Засилье одних и других приводит к тому, что молодая литературная поросль настроена весьма воинственно, то есть по-хулигански анархична. Она знает, что без рекламы и самораздевания не проживешь. Впрочем, в любом самоваре существует накипь, которую время от времени хозяин счищает. Был бы хозяин. Время и трясение событий все расставит на свои места.

Что касается пустых бутылок, то я их больше не сдаю. Я их выношу на помойку. Ныне на помойке роются бездомные. Тот класс неприкасаемых, который весьма расцвел в нашем городе в условии российской буржуазной революции, когда господа ездят в лимузинах, а нищие, как мухи, облепляют помойки. Эх, человечество! Смешны Боги твои, одни спешат на кладбище, другие во дворцы.

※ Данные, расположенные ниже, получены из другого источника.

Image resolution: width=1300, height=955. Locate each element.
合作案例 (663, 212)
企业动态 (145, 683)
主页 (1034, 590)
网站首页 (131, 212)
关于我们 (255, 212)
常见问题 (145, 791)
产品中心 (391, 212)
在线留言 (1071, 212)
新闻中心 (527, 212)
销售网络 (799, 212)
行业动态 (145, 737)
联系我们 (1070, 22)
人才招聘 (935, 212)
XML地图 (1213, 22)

Нынешняя русская действительность: от дилера до киллера один шаг.

В каждом талантливом человеке, в каждом поэте и, разумеется, в недурном прозаике живет маленький мальчик. Сущность его души, закрытой телесными формами, возрастом, эстетическими одеждами и серьезными делами доходной службы и работных дел, постоянно плачет. Мальчику хочется быть свободным, ему хочется на свободу. И вопрос свободы – это проявление его таланта. Сможет ли этот мальчик, это прекрасное дитя сказать нечто этому грустному миру? Сможет ли он формообразовать себя, а значит, сможет ли в той же мере освободиться? Но свободы, как таковой, для него нет и не будет. А если она есть, то только в процессе вдохновения. А остальное время – томление и стенание; тоска и печаль, одиночество и желание слиться с блещущим за окном миром. Вот он и плачет – «За что он так наказан?» За что Боги его так наказали? Принесет ли ему смерть освобождение? Вряд ли. Ибо для того, чтобы быть свободным после смерти, надо, по крайней мере, достигнуть свободы при жизни.

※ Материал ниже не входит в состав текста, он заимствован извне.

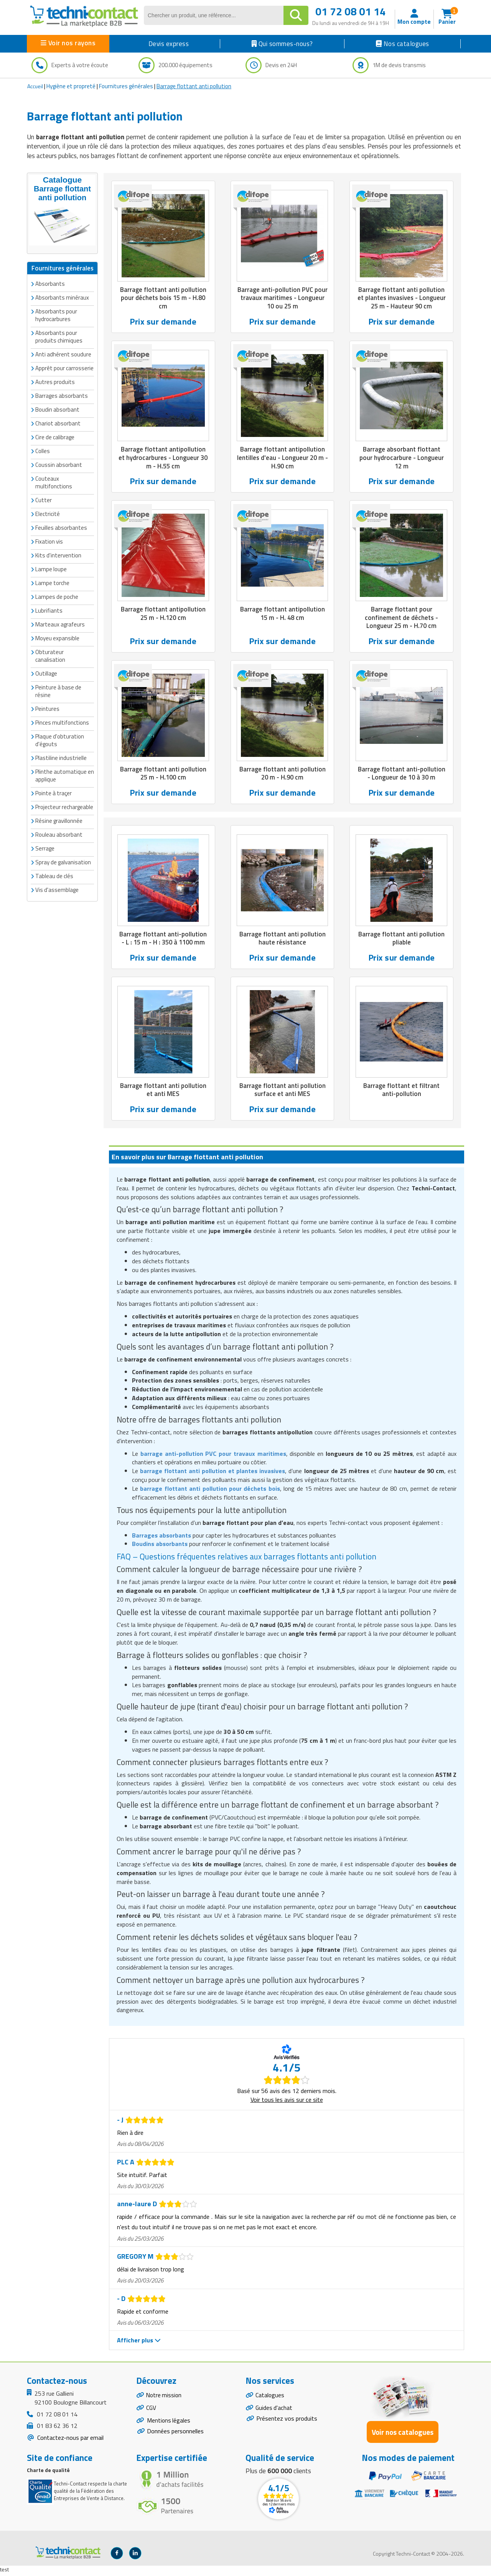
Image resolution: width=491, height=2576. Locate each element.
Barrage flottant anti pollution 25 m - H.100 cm (163, 774)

Мистерии – познание мира через любовь: «Я ее девять дней познавал, познавал»… (Гильгамеш). Познание через собственную смерть-возрождение – Христос. Жертва, умилостивившая Бога-отца в минуты потрясений, взявшая на себя грехи и тем самым на некоторое время спасшая народы. Познание – через смерть собственного сына – Авраам. Это познание Бога и себя перед ним. В этом есть укрепление власти самого себя и власти Бога. Последнее – свойственно народам до христианского периода. Авраам-то ладно, но каково было сыну Авраамову от такой «власти» отца.

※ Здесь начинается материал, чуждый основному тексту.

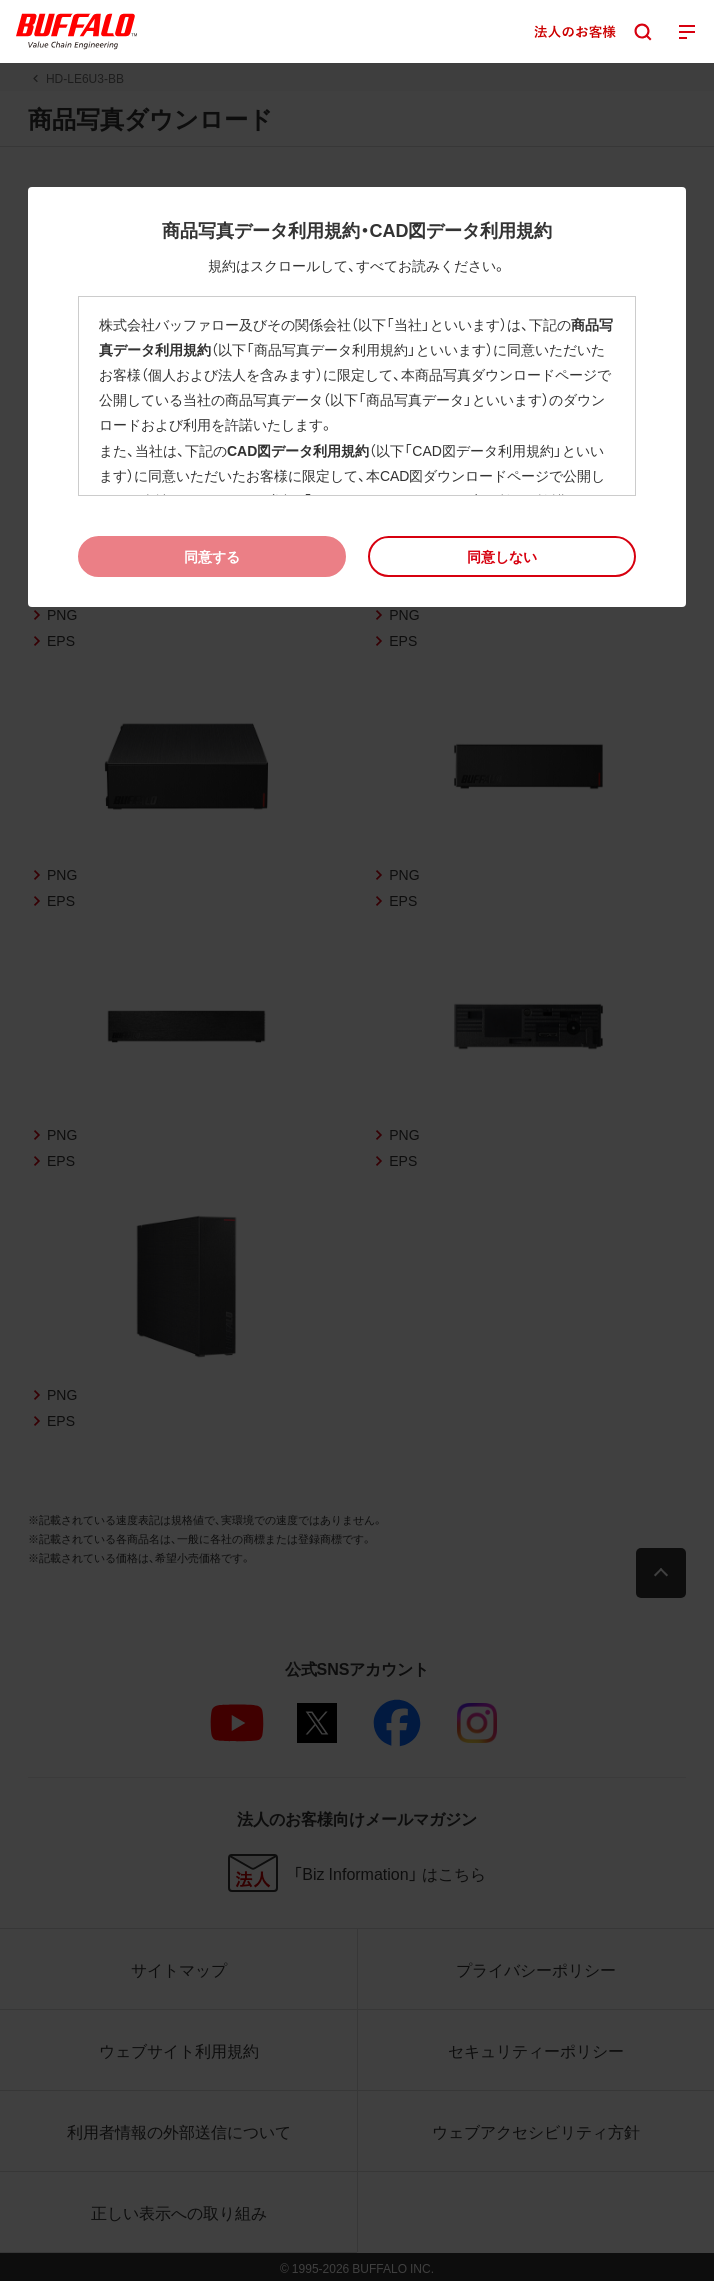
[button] (502, 556)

Армия друзей помогала мне опустошать бутылки. Впрочем, с похмелья голова никогда не болела, а болела душа.

Голод (работа) и любовь (постоянное чувственное желание) помешали мне развить мои литературные способности и талант. Было постоянное ощущение несвободы… А то, что меня не любили женщины, только подчеркивало, что я не очень-то красив. Тот, кто имел поменьше идеалов, а побольше правильных черт, свежести в лице, холодности в душе, больше добивался успеха у женщин. Меня девушки в Университете «брали» в друзья (подобное было и на прядильной фабрике, где я работал сторожем и пожарником), но предпочитали спать с теми, кто не обладал «превосходными» качествами порядочности и добродетели. Грустный, но необходимый опыт, особенно для мальчиков-идеалистов.

«Лгать нехорошо», – думал я несколько десятилетий назад. Теперь же иногда я не знаю, что хорошо и что плохо. Я, как снова рожденный, стою и смотрю с удивлением на этот прекрасный и страшный мир, где все течет и находится в состоянии момента, случая, а может быть, и роковой предопределенности.

Все мои умозаключения сводятся сейчас к пониманию цельности прирожденно воспитанной души. Ей же должно прислушиваться к внутреннему голосу, к голосу свыше, вслушиваться напряженно-интуитивно.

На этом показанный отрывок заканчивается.